TASK STATEMENT: Can you reproduce every line of the data below in full, shifting each coordinate in the answers by -32 and leaving out the pictures?

[Entries for locating text and elements]
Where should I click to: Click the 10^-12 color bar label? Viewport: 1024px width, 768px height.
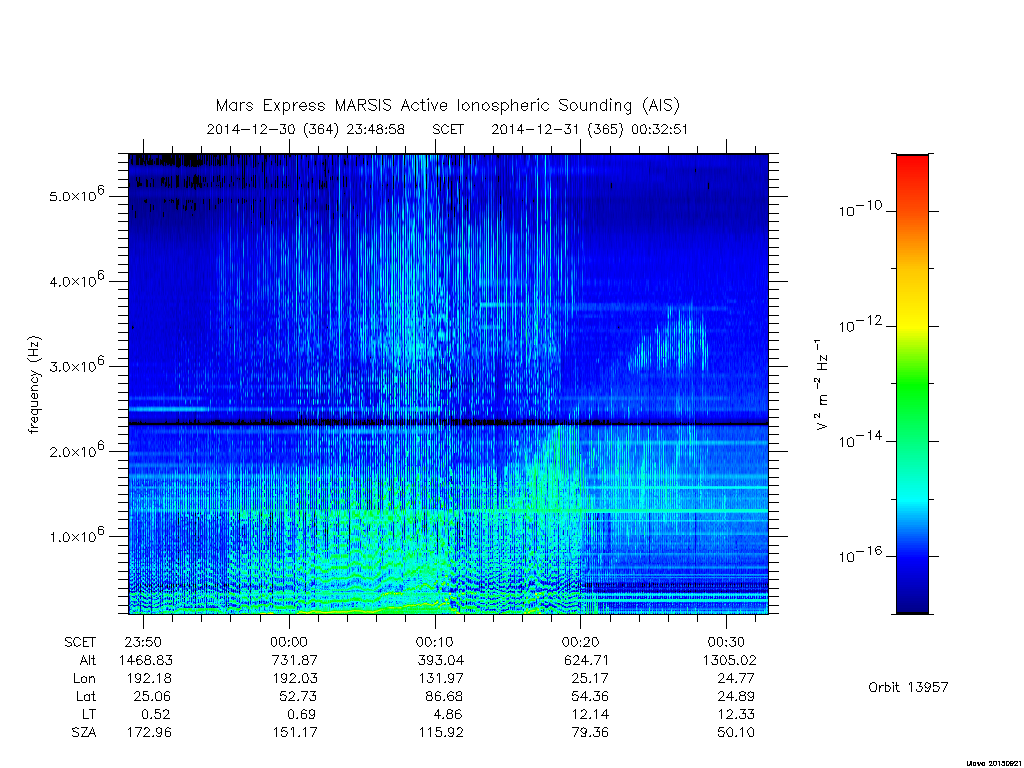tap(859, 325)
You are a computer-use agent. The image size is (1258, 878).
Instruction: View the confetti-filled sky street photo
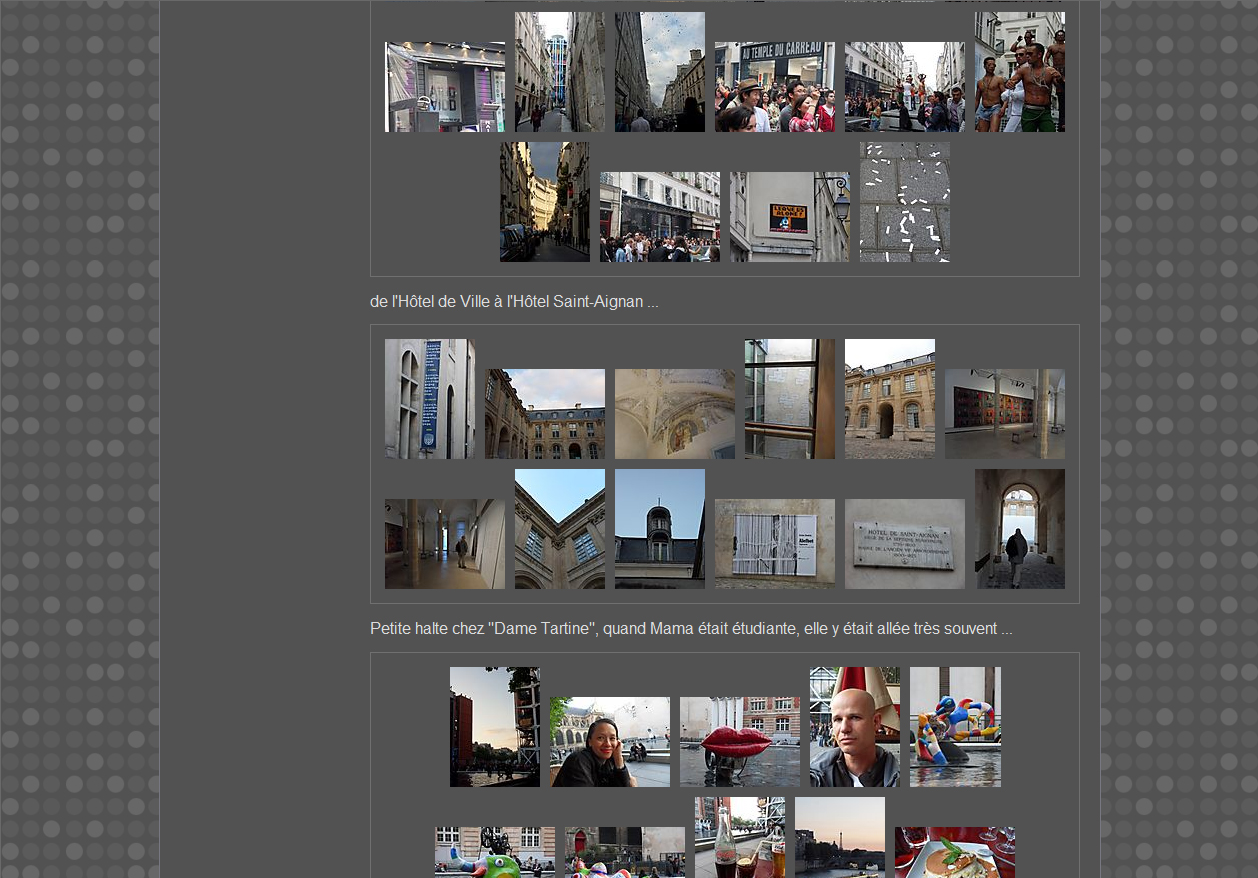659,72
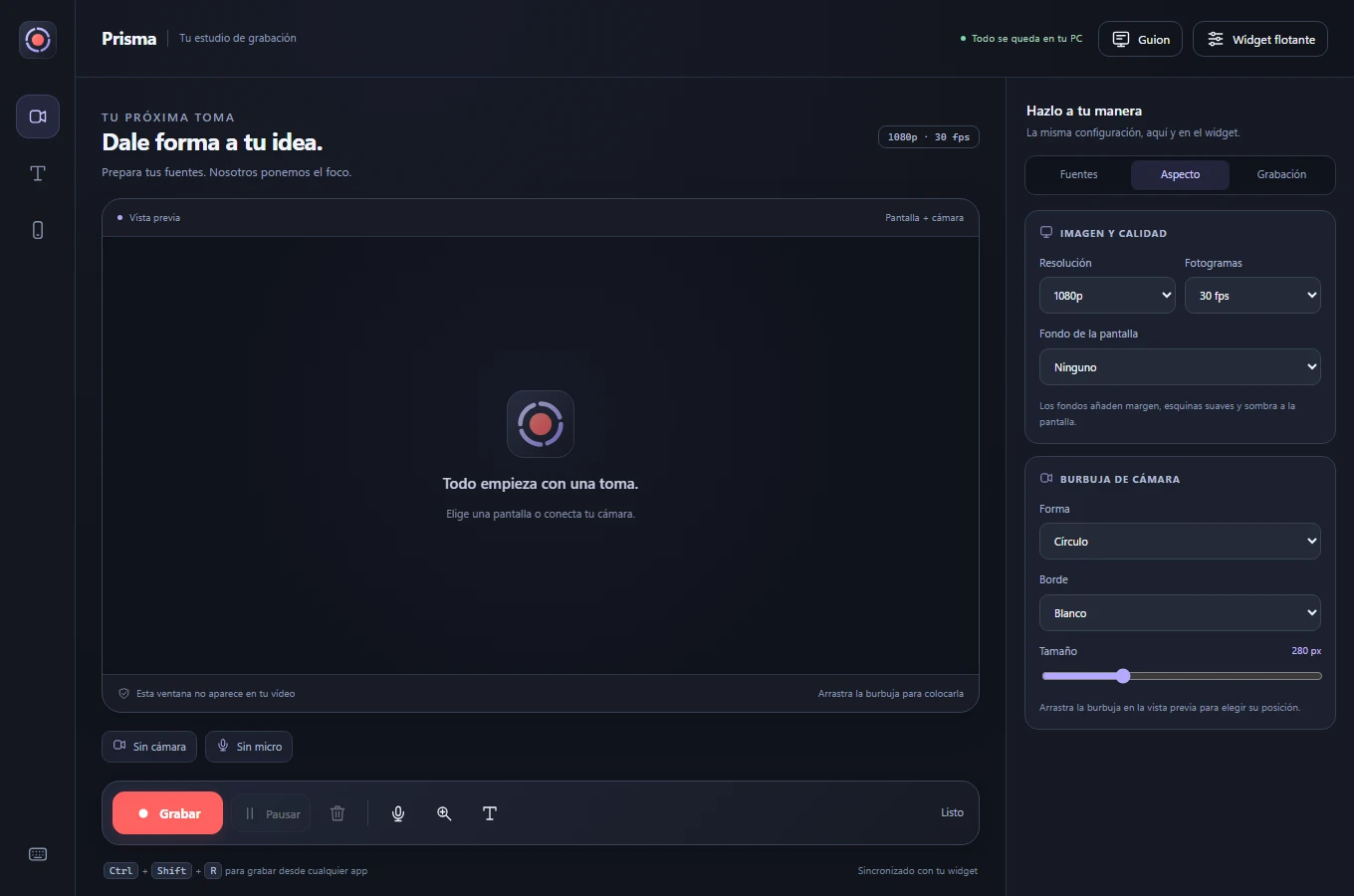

RESULT OF THIS EXERCISE:
Where should I click to: Click the 10^-12 color bar label? Viewport: 1024px width, 768px height.
tap(827, 293)
You are a computer-use agent. The image size is (1258, 878).
Instruction: View the confetti-filled sky street photo
627,40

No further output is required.